PU'UKOHOLA HEIAU NHS KALOKO-HONOKOHAU NHP
PU'UHONUA O HONAUNAU NHP
A Cultural History of Three Traditional Hawaiian Sites
on the West Coast of Hawai'i Island
Overview of Hawaiian Prehistory
BEFORE THE WRITTEN RECORD (continued)
E. Major Aspects of Traditional Hawaiian Culture (continued)
7. Recreation and Art
a) Games and Sports
While the ali'i and priests occupied themselves with political and religious issues, the commoners pursued activities related to the essentials of life food, shelter, and clothing. Although this took up much of their day, they also found time for recreation in the form of games and sports, song and dance, and the execution of fine arts. These activities were undoubtedly a welcome relief from the pressure of daily subsistence activities. Races were a popular pastime, while many leisure hours, from birth to adulthood, were spent in the sea in swimming, canoe racing, and other aquatic sports. Surfboarding was the favorite recreational activity of the early Hawaiians and possibly the one at which they were most proficient. Games of skill and chance were also popular, including puhenehene and no'a, in which players had to guess on which person or under which bundle of kapa a small stone was hidden; konane, a variant of checkers played on a wood board or rock with black and white pebbles; and maika, in which players threw or bowled stone discs between two upright sticks set in the ground. These sources of amusement were almost always accompanied by some form of gambling, which was pursued very seriously.

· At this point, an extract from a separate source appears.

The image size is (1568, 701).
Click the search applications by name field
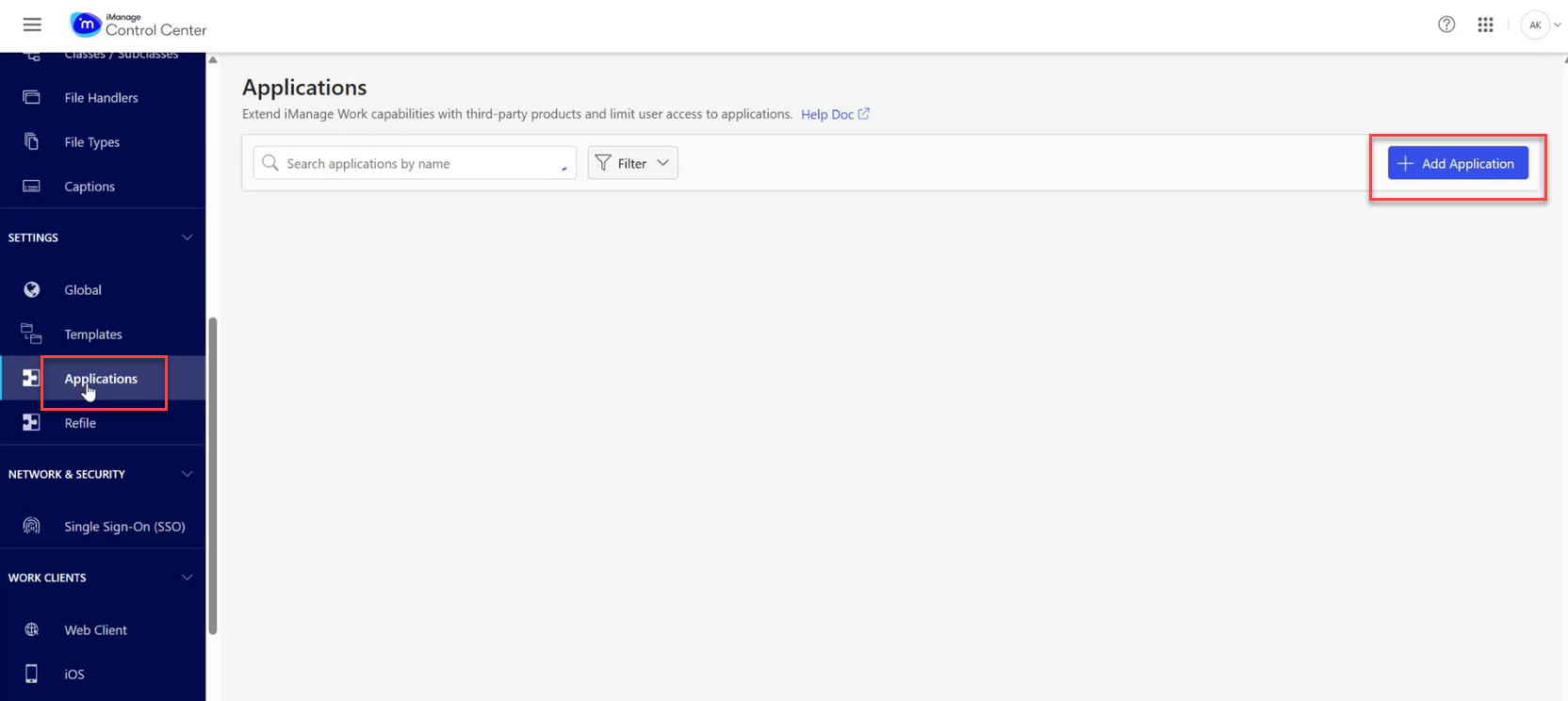415,163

In addition, the feudalistic nature of Hawaiian politics precipitated frequent wars over territory and succession. Therefore chiefs tended to encourage participation and development of expertise in such aggressive sports as dart- and javelin-throwing, wrestling, boxing, and archery as good training for combat. Sham battles were prevalent, and chiefs also held athletic games, especially during the Makahiki celebration, to entertain their people, to keep their subjects healthy and fit, and to identify those with special fighting skills. 
|Illustration 19. Hawaiian holua (sled). From McDonald, "Hawaiian Holua," p. 76.|
One of the most interesting Hawaiian sports (Illustration 19) was reported on by Charles Wilkes of the U.S. Exploring Expedition, who noted that
A favourite amusement of the chiefs was sliding down hill on a long narrow sled: this was called holua; it was not unlike our boys' play, when we have snow. The sled was made to slide on one runner, and the chiefs prostrated themselves on it. For this sport they had a trench dug from the top of a steep hill and down its sides, to a great distance over the adjoining plain. This being made quite smooth, and having dry grass laid on it, they were precipitated with great velocity down it, and, it is said, were frequently carried a half, and sometimes a whole mile. 

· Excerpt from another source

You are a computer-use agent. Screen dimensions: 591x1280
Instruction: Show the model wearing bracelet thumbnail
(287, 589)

Caspar Whitney, visiting Hawai'i in the late nineteenth century, remarked that he
noted these old courses [of the holua] in my travels over the islands, very plainly marking several precipitous hill-sides, and suggesting a considerable amount of toil in their original making. 

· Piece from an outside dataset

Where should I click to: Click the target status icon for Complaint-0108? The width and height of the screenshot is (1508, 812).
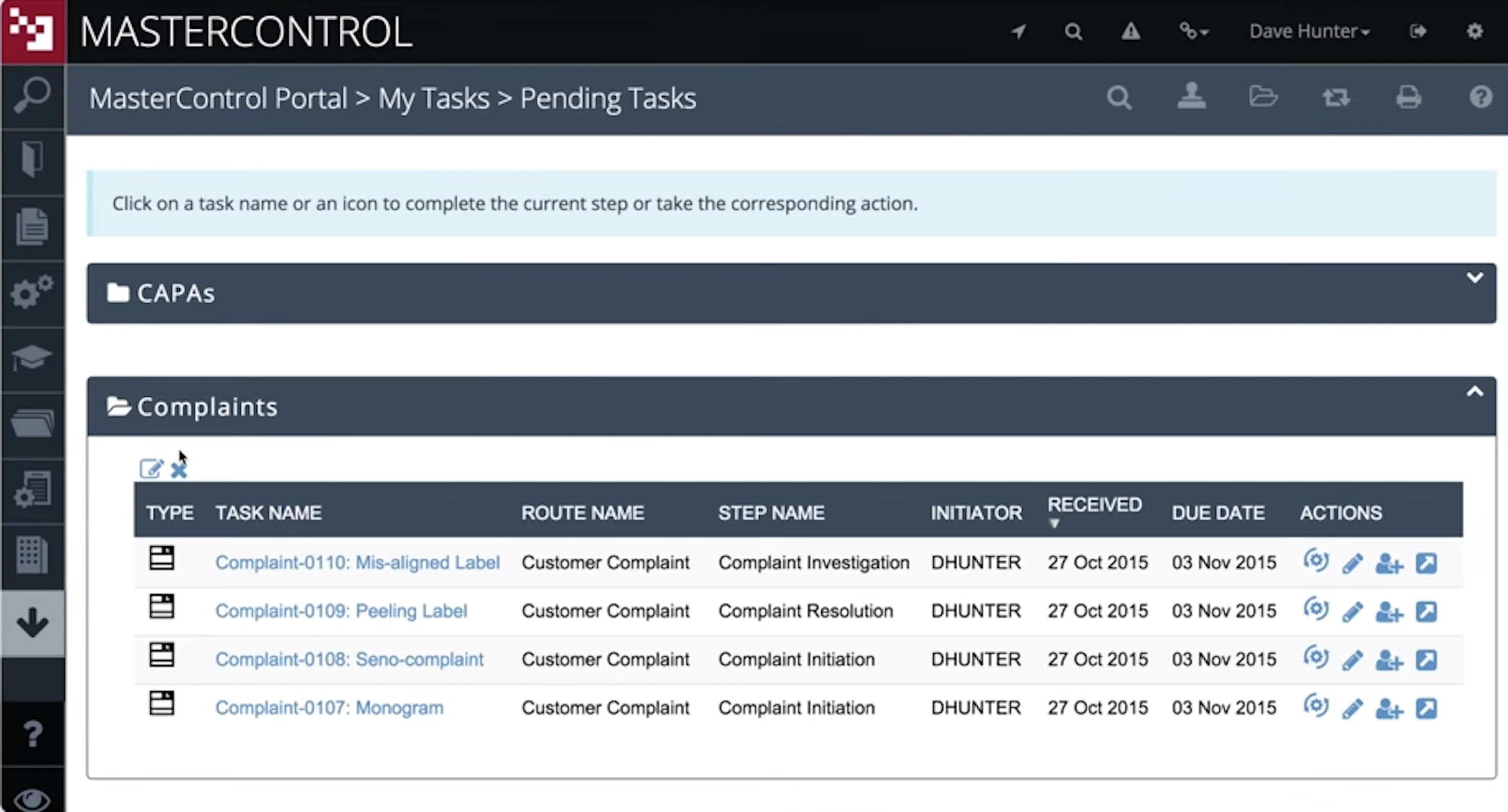[1315, 658]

Eight of these slides remain on the island of Hawai'i, five of them being found in or near Pu'uhonua o Honaunau.
The missionaries who arrived in the early 1800s worked diligently to end many of these ancient pastimes, both because of their perceived origin in "heathen" beliefs and because of the gambling that accompanied them. In addition, however, their practice waned as European influences extended throughout the islands and the Hawaiian value system and lifestyle changed. Many of these games were then given up in lieu of their foreign counterparts.
b) Song and Dance
According to the Reverend William Ellis, "The Sandwich Islanders have various types of dances and participate in this amusement with great fervor."  Music and chanting, mentioned earlier in relation to religious temple ceremonies, also provided informal entertainment for commoner and ali'i alike. The famous Hawaiian hula linked music, dance, and poetry in a ceremony permeated with strong religious overtones. (The missionaries later preached against this dance as being lewd and immoral.)
c) Fine Arts
The early Hawaiians created exquisite works of art and items of personal adornment as well as skillfully designed wood and stone weapons and domestic utensils and graphic and striking religious statues and sculptures. The most ornate examples of ancient Hawaiian featherwork comprising the capes, helmets, and cloaks worn by the high chiefs as the visual symbol of their power and items such as the lei palaoa (whale ivory pendant) of the ali'i are considered priceless objects today. The paper-mulberry tree was grown for its bark, which women soaked and pounded into a soft, pliable material (kapa) for clothing. Adorned with a variety of dyed patterns and figures of great intricacy and symmetry, these pieces represent "a major Hawaiian artistic achievement."